Kepadatan penduduk menjadi isu yang besar terutama di kota-kota besar yang menjadi pusat perkembangan dalam aspek ekonomi. Contoh dari kota besar tersebut adalah Jakarta dan Surabaya, tetapi kali ini saya ingin lebih membahas mengenai kepadatan penduduk di Surabaya yang merupakan Ibukota Provinsi Jawa timur. Menurut Badan Pusat Statistik (BPS) Jawa Timur, Surabaya memiliki penduduk berjumlah 2.848.583 jiwa pada tahun 2015 dengan luas wilayah 350,54 km2. Jika melihat dari angka saja sebenarnya kota Surabaya tidak terlalu padat, tetapi sebenarnya jika anda tinggal di Surabaya, di beberapa tempat permukiman sangatlah padat dan penuh. Kenapa bisa terjadi?
Perlu di ingat Surabaya merupakan pusat ekonomi dari provinsi Jawa Timur dengan kontribusi sebesar 24,19 persen dari total Produk Domestik Regional Bruto (PDRB) Jawa Timur pada tahun 2016. Hal tersebut membuat banyak orang yang ingin mencari nafkah datang ke Surabaya, secara permanen maupun sementara.
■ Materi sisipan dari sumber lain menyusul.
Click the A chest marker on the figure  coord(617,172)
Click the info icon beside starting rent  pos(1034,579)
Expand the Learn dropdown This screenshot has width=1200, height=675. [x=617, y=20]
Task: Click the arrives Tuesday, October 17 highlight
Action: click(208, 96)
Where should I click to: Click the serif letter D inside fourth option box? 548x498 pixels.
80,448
Kawasan metropolitan Surabaya yang disebut dengan "Gerbangkertosusila" yang terdiri dari Gresik-Bangkalan-Mojokerto-Surabaya-Sidoarjo-Lamongan merupakan kawasan metropolitan terbesar kedua setelah "Jabodetabek" dengan jumlah total penduduk yang hampir mencapai 10 juta pada tahun 2015. Pusat Gerbangkertosusila sendiri merupakan kota Surabaya.
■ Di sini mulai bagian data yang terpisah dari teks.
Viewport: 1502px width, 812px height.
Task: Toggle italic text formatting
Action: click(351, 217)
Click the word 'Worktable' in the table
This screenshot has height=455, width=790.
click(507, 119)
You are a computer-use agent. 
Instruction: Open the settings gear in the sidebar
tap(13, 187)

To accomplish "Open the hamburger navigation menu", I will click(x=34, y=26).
Apa hubungan nya semua itu dengan kepadatan di Surabaya? Terlihat jelas Surabaya merupakan kota yang tergolong maju di Indonesia, meskipun angka penduduk yang tidak terlihat terlalu besar, Surabaya termasuk kota yang padat dikarenakan sangat banyak penduduk dari sekitar daerah Surabaya khususnya kawasan Gerbangkertosusila mencari nafkah di Surabaya meskipun tidak tinggal di Surabaya, hal ini salah satu alasan Surabaya menjadi padat, karena hal tersebut arus lalu lintas Surabaya semakin memburuk pada jam-jam tertentu.Â
Hal lain yang berhubungan dengan kepadatan penduduk adalah tidak meratanya penduduk, penduduk yang pindah ke Surabaya untuk mencari nafkah cenderung bukan merupakan orang kaya, sedangkan untuk mendapatkan tempat di permukiman yang layak membutuhkan biaya yang besar sehingga menyebabkan pendatang ke Surabaya banyak yang mencari tempat tinggal di wilayah yang padat dan cenderung kumuh dikarenakan harga yang lebih murah, sedangkan di permukiman yang mahal, masih banyak lahan kosong dan juga rumah-rumah besar yang terkadang tidak ditinggali oleh pemilik.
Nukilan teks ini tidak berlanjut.